-- EXERCISE DIRECTIONS --
Update the records from their start through the line that contains "Action: (57, 15)" by replacing "Given" with "Instruction", and leave everything else unchanged.

-- INPUT RECORDS --
++++++

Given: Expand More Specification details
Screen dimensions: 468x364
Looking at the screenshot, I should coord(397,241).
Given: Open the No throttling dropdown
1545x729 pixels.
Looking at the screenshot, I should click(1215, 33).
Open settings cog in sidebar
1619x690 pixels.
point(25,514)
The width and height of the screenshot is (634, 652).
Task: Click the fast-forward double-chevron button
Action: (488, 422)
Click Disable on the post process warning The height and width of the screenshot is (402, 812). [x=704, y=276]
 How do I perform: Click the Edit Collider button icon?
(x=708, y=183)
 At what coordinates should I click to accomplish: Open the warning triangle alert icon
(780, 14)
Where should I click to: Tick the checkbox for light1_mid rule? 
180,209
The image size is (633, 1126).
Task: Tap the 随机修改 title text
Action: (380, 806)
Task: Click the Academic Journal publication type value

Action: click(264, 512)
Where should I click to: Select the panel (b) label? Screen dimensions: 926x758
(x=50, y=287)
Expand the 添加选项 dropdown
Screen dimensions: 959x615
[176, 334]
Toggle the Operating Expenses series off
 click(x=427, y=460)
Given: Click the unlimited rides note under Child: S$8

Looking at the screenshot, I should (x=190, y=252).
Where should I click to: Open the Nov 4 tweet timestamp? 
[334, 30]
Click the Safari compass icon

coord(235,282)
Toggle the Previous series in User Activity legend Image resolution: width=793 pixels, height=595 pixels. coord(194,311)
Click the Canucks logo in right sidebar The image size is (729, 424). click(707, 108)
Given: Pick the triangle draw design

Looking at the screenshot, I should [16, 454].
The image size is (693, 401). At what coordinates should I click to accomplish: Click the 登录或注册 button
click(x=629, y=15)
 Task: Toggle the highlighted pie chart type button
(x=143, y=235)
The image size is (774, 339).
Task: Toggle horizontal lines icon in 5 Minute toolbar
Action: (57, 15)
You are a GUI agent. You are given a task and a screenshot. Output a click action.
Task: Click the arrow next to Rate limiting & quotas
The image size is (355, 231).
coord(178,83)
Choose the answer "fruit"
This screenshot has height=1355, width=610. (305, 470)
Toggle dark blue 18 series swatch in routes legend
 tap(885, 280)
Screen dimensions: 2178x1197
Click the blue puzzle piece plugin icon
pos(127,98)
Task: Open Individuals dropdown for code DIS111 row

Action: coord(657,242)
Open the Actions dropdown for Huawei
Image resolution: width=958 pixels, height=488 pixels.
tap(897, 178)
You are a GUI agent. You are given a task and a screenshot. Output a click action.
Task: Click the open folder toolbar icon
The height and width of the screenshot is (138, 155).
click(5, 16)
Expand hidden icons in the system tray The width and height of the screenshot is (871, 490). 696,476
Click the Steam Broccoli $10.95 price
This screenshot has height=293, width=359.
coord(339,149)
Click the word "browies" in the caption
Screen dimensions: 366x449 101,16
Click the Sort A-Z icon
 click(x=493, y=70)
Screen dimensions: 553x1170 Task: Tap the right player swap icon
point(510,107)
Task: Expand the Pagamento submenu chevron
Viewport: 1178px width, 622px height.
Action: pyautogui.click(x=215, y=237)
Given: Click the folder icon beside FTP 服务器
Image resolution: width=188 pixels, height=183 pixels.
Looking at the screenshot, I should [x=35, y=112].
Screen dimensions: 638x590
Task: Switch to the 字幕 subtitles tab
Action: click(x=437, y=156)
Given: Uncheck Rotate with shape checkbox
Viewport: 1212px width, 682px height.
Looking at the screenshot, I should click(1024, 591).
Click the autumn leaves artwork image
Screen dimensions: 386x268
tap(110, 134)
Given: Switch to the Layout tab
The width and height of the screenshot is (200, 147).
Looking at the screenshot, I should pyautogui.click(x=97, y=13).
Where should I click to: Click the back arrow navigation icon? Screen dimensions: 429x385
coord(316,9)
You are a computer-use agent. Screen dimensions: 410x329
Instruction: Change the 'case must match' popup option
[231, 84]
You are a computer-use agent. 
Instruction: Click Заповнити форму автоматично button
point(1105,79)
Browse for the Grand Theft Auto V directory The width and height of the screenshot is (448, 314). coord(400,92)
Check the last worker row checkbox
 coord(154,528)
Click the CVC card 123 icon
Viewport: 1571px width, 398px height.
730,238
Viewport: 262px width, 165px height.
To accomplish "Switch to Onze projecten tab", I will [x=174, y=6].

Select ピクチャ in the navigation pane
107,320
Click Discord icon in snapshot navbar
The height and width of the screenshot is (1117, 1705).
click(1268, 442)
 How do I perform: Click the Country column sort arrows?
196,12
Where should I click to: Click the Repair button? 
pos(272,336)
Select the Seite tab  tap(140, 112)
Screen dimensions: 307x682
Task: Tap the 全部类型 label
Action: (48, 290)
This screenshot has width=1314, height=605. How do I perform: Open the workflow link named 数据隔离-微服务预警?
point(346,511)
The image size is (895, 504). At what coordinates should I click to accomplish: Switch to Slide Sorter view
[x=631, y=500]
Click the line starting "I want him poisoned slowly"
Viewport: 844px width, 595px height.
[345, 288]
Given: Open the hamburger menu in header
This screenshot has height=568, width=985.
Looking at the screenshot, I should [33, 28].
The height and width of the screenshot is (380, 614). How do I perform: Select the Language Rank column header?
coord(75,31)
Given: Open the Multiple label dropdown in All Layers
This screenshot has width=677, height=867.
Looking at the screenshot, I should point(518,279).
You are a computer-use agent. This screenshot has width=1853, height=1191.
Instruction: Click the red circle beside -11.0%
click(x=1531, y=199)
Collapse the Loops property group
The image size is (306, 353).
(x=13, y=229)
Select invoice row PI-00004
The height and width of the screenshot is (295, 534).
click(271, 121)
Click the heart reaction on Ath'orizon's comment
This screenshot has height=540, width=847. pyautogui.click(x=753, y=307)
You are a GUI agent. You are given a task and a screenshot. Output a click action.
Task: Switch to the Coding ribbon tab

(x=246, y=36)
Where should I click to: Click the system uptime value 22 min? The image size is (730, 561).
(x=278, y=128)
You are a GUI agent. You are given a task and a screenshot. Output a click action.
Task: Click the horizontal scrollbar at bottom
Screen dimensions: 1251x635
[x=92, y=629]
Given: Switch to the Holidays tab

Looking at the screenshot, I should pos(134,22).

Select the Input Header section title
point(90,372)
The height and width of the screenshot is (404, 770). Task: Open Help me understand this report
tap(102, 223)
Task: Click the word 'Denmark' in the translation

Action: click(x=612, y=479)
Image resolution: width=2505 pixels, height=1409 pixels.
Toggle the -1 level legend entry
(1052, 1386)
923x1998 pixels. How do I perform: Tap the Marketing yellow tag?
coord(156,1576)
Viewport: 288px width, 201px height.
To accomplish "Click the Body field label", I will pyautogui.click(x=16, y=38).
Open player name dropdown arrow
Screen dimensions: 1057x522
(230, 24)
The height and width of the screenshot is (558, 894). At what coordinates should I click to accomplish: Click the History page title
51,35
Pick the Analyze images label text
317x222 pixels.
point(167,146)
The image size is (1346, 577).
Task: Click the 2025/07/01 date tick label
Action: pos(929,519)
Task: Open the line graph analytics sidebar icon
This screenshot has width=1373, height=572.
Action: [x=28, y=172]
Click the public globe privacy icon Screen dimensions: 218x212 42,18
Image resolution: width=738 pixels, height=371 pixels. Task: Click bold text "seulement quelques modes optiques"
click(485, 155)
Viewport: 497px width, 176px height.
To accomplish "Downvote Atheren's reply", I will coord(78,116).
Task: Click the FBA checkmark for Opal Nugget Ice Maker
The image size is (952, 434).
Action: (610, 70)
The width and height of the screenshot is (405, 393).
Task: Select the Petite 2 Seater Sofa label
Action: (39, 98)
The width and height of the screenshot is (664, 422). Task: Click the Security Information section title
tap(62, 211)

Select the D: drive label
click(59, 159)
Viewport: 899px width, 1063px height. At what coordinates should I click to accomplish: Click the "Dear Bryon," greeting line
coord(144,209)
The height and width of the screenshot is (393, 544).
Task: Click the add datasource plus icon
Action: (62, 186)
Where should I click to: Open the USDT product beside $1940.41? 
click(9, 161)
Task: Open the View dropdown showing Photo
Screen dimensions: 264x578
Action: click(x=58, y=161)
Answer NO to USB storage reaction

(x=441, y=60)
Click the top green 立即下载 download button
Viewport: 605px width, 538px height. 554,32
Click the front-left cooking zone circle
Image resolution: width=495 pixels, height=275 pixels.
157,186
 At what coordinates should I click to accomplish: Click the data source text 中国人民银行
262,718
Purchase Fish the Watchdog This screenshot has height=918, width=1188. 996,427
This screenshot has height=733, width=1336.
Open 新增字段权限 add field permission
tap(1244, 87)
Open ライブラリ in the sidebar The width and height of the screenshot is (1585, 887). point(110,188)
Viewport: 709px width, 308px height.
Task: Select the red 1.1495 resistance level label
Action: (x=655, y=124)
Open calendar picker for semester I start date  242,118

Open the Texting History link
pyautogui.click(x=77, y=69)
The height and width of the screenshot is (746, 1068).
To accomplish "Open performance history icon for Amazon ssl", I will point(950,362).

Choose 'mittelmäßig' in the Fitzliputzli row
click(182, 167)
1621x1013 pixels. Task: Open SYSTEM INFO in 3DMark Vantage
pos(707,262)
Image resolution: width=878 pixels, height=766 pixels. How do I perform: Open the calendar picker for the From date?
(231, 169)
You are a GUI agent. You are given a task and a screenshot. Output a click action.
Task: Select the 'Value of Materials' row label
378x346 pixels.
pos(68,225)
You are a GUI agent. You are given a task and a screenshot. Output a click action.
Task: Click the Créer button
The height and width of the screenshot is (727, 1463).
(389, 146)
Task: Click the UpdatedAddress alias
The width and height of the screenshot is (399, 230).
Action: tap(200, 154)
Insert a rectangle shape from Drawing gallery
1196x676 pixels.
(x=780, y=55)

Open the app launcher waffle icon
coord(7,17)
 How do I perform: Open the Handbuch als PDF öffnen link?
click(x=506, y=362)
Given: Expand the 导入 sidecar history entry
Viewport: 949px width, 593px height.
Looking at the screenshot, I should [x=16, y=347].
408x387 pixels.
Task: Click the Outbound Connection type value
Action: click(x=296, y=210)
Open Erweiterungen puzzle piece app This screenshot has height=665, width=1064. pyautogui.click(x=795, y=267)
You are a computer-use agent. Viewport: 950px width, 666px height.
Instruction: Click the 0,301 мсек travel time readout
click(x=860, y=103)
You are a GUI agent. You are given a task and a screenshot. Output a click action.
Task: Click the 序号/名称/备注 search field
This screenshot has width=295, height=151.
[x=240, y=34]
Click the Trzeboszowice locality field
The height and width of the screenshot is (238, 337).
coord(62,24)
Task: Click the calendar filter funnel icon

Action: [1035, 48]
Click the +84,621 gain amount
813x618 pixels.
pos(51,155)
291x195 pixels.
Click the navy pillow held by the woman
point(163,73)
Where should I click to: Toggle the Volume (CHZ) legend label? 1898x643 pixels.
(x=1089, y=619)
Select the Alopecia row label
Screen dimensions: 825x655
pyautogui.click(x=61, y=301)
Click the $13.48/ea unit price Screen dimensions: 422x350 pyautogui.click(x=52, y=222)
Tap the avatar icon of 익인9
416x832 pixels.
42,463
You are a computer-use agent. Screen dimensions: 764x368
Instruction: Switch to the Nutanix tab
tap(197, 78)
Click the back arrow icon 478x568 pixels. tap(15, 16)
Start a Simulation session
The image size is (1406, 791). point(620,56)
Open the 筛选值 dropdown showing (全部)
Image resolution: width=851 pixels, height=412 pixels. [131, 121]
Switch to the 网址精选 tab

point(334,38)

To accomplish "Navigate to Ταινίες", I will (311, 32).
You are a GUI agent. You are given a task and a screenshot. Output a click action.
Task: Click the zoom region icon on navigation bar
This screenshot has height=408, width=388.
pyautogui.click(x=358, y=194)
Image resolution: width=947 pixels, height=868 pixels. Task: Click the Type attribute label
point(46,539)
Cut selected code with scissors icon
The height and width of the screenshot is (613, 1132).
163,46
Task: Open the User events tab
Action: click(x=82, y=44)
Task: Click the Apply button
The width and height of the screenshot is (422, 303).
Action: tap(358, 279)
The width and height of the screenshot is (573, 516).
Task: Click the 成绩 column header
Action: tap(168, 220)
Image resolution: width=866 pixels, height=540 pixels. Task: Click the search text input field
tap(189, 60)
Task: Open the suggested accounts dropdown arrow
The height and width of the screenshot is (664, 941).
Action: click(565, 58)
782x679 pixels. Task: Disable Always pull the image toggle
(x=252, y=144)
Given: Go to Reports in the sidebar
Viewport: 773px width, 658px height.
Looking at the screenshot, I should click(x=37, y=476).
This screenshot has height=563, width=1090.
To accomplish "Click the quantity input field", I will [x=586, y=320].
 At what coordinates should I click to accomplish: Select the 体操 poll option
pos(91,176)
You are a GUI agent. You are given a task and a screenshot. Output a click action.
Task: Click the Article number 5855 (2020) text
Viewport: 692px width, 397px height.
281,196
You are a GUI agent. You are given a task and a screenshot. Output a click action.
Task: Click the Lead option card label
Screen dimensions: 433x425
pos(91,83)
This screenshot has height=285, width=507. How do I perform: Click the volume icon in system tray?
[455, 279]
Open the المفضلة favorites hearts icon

++++++

-- SOLUTION TO THIS PROBLEM --
Instruction: Expand More Specification details
Screen dimensions: 468x364
Looking at the screenshot, I should coord(397,241).
Instruction: Open the No throttling dropdown
1545x729 pixels.
Looking at the screenshot, I should click(1215, 33).
Open settings cog in sidebar
1619x690 pixels.
point(25,514)
The width and height of the screenshot is (634, 652).
Task: Click the fast-forward double-chevron button
Action: (488, 422)
Click Disable on the post process warning The height and width of the screenshot is (402, 812). [x=704, y=276]
 How do I perform: Click the Edit Collider button icon?
(x=708, y=183)
 At what coordinates should I click to accomplish: Open the warning triangle alert icon
(780, 14)
Where should I click to: Tick the checkbox for light1_mid rule? 
180,209
The image size is (633, 1126).
Task: Tap the 随机修改 title text
Action: (380, 806)
Task: Click the Academic Journal publication type value

Action: click(264, 512)
Where should I click to: Select the panel (b) label? Screen dimensions: 926x758
(x=50, y=287)
Expand the 添加选项 dropdown
Screen dimensions: 959x615
[176, 334]
Toggle the Operating Expenses series off
 click(x=427, y=460)
Instruction: Click the unlimited rides note under Child: S$8

Looking at the screenshot, I should (x=190, y=252).
Where should I click to: Open the Nov 4 tweet timestamp? 
[334, 30]
Click the Safari compass icon

coord(235,282)
Toggle the Previous series in User Activity legend Image resolution: width=793 pixels, height=595 pixels. coord(194,311)
Click the Canucks logo in right sidebar The image size is (729, 424). click(707, 108)
Instruction: Pick the triangle draw design

Looking at the screenshot, I should [16, 454].
The image size is (693, 401). At what coordinates should I click to accomplish: Click the 登录或注册 button
click(x=629, y=15)
 Task: Toggle the highlighted pie chart type button
(x=143, y=235)
The image size is (774, 339).
Task: Toggle horizontal lines icon in 5 Minute toolbar
Action: (57, 15)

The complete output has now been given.